Certainly, assertions of independence haven’t been greeted enthusiastically internationally. One professor at the Hung Hom-based Polytechnic University, which has been at the center of the city’s pro-democracy protests, says for several reasons he doesn’t agree with the education chief’s recent comments that national security law protests have no place in Hong Kong’s schools.
“Each university has its own culture and regulations about such things, so as of now, as you can see if you’re talking about freedom of expression, there is no equivalent of that happening in universities, and nobody has come out to bar certain topics from discussion,” he said.
The debate is taking its toll on the territory’s reputation for academic independence, As of March, according to the Global Public Policy Institute’s Academic Freedom Index, universities in Hong Kong fell to C Status with a score of 0.442 on a scale from 0 to 1, alongside countries such as the Democratic Republic of Congo and Pakistan, signifying a decline since 2000 in all five key criteria of the study.
The index, which took into account freedom to research and teach, freedom of academic exchange and dissemination, institutional autonomy, campus integrity, and freedom of academic and cultural expression, was judged by a total of 1,810 experts, mainly consisting of academics from that region.
An associate dean at Hong Kong Polytechnic University who asked to remain anonymous said he is in support of peaceful protests, but that any form of violence does not constitute a group’s freedom of expression.
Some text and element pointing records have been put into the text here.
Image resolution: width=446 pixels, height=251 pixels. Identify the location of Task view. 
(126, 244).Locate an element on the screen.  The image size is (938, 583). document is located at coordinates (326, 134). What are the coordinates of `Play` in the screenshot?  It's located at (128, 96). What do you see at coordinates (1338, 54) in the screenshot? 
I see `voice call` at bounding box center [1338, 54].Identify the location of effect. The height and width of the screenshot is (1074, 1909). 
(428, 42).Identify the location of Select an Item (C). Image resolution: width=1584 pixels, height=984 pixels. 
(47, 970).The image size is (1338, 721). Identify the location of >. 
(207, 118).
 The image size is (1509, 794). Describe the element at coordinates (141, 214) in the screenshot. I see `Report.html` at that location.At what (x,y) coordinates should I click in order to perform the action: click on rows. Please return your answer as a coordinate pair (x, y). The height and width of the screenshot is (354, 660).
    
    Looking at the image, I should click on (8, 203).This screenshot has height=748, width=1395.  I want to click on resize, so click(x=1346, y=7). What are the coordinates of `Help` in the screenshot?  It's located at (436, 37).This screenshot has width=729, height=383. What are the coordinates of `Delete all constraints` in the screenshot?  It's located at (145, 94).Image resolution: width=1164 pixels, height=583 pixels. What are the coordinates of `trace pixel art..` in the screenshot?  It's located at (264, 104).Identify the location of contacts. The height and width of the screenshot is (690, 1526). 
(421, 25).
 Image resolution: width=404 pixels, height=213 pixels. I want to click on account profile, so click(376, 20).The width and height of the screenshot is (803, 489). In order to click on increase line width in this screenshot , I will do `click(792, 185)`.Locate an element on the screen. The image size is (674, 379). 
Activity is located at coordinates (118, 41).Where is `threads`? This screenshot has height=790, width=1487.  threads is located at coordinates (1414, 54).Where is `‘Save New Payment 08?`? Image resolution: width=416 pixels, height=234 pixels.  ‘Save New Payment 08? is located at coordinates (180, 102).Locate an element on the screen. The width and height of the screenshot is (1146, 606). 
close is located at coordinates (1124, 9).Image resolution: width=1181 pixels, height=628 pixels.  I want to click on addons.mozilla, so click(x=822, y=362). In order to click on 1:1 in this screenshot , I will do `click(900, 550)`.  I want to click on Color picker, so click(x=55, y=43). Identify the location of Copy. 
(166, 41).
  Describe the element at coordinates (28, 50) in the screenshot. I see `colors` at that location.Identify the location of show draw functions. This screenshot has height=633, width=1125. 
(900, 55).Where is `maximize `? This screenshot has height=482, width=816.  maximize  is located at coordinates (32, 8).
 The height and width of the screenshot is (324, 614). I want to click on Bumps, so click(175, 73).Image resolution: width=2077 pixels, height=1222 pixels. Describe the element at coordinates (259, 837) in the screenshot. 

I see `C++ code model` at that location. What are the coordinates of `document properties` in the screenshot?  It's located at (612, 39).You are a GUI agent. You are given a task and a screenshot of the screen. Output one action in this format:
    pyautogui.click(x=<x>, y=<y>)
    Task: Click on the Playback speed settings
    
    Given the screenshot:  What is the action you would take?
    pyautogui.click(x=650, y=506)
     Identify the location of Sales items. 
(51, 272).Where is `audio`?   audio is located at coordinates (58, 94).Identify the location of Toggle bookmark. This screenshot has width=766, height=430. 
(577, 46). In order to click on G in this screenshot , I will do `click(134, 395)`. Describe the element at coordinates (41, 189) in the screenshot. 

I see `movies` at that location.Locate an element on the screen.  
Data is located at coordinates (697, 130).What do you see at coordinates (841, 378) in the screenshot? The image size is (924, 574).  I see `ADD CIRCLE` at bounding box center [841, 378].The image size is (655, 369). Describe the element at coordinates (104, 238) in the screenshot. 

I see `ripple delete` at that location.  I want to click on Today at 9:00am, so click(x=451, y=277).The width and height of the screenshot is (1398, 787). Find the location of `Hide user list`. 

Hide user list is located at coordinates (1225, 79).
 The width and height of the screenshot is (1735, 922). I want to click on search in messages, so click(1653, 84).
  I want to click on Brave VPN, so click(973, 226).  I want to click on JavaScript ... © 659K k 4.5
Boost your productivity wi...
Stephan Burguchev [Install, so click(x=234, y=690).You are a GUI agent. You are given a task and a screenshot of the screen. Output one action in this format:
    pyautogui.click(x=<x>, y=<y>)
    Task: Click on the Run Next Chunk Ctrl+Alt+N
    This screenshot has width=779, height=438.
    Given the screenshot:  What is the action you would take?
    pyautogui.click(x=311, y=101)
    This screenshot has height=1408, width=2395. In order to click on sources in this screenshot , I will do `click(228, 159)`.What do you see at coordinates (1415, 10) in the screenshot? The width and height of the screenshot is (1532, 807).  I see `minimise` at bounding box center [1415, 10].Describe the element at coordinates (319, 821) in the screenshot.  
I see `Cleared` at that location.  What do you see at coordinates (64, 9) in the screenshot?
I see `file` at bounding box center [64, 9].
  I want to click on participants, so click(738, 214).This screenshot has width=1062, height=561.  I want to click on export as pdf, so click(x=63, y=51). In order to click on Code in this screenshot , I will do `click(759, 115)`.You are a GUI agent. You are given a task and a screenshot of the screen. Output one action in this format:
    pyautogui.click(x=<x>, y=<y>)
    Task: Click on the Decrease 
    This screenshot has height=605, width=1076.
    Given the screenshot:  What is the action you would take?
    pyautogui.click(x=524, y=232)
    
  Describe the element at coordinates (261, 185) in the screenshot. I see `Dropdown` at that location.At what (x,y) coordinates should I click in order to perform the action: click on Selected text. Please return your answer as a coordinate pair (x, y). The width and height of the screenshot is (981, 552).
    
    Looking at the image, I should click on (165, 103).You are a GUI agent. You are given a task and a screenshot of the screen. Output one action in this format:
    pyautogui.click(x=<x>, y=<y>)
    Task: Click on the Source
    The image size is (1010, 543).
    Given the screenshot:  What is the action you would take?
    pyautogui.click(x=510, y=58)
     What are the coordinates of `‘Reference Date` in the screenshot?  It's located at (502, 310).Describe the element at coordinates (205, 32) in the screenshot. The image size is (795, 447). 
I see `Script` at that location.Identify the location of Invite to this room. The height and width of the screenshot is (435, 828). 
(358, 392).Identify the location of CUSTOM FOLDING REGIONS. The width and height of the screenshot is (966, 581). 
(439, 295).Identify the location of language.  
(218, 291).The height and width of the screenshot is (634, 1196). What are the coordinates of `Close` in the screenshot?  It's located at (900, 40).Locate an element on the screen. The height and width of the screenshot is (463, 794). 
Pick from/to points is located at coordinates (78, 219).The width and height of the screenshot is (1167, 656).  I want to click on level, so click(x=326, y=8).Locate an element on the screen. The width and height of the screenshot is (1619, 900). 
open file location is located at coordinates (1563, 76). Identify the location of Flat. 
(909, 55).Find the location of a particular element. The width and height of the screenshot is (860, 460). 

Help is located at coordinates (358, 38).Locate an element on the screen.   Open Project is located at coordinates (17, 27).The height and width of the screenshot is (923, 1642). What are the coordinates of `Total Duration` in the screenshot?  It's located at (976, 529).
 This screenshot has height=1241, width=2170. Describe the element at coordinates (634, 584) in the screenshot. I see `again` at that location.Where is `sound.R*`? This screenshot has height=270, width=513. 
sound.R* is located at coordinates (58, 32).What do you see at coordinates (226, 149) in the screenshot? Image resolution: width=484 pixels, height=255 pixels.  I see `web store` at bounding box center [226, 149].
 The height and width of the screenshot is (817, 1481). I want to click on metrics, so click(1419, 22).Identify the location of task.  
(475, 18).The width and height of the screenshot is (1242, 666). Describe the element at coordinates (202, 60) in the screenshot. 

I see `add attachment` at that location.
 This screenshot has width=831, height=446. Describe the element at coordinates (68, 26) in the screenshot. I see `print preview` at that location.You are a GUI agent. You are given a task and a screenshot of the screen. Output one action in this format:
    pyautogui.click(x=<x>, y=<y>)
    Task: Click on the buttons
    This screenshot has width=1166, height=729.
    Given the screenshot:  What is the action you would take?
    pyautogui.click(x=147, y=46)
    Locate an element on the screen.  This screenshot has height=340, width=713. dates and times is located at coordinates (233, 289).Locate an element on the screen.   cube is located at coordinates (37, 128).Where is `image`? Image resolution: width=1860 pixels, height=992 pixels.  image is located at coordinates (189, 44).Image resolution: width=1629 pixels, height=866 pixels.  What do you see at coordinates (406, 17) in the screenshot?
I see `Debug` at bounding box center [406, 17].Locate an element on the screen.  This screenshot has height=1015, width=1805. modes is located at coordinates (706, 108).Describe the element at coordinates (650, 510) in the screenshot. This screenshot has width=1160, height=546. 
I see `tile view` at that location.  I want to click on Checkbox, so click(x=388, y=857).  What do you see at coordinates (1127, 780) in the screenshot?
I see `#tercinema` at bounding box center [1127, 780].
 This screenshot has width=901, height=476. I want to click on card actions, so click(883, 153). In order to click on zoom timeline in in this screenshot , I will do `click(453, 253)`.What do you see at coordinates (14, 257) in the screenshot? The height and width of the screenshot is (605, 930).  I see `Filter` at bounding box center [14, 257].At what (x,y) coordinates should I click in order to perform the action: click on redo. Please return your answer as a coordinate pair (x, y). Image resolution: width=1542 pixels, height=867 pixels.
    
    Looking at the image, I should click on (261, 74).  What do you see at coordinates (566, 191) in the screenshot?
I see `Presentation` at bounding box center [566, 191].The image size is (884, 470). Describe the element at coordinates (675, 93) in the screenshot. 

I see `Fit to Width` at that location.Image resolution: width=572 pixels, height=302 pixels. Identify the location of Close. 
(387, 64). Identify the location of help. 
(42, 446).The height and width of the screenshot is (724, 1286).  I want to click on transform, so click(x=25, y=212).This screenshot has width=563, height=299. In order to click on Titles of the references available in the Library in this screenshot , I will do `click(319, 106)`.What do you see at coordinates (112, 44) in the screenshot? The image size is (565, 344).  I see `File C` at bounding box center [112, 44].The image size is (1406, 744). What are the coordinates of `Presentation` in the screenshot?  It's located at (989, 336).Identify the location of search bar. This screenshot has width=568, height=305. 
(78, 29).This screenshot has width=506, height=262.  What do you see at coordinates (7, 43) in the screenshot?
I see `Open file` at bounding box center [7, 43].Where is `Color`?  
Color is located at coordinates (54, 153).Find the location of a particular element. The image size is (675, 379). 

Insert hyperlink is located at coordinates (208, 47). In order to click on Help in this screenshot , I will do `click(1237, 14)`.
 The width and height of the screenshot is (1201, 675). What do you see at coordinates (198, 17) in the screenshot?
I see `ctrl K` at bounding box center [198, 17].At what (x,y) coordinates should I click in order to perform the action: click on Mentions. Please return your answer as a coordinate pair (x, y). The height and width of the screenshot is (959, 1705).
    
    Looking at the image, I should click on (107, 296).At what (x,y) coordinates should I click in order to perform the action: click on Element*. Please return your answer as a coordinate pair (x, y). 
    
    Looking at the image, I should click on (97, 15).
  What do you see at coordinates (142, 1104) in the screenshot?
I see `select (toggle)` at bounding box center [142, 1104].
Referring to last November’s events at the university, he said that “freedom of expression does not include preventing or depriving others from a place of study or work.”
According to a survey by the Professional Teachers’ Union with interviews from over 1,100 teachers, headmasters, and senior staff from the city’s primary and secondary schools, more than 90 percent of the respondents stated that they have lost confidence in the future of education in the city, with even more –91 percent – disagreeing with the notion that teachers shouldn’t express their views on their personal social media accounts.
Jay Ganglani is a Hong Kong-based undergraduate student and an Asia Sentinel intern.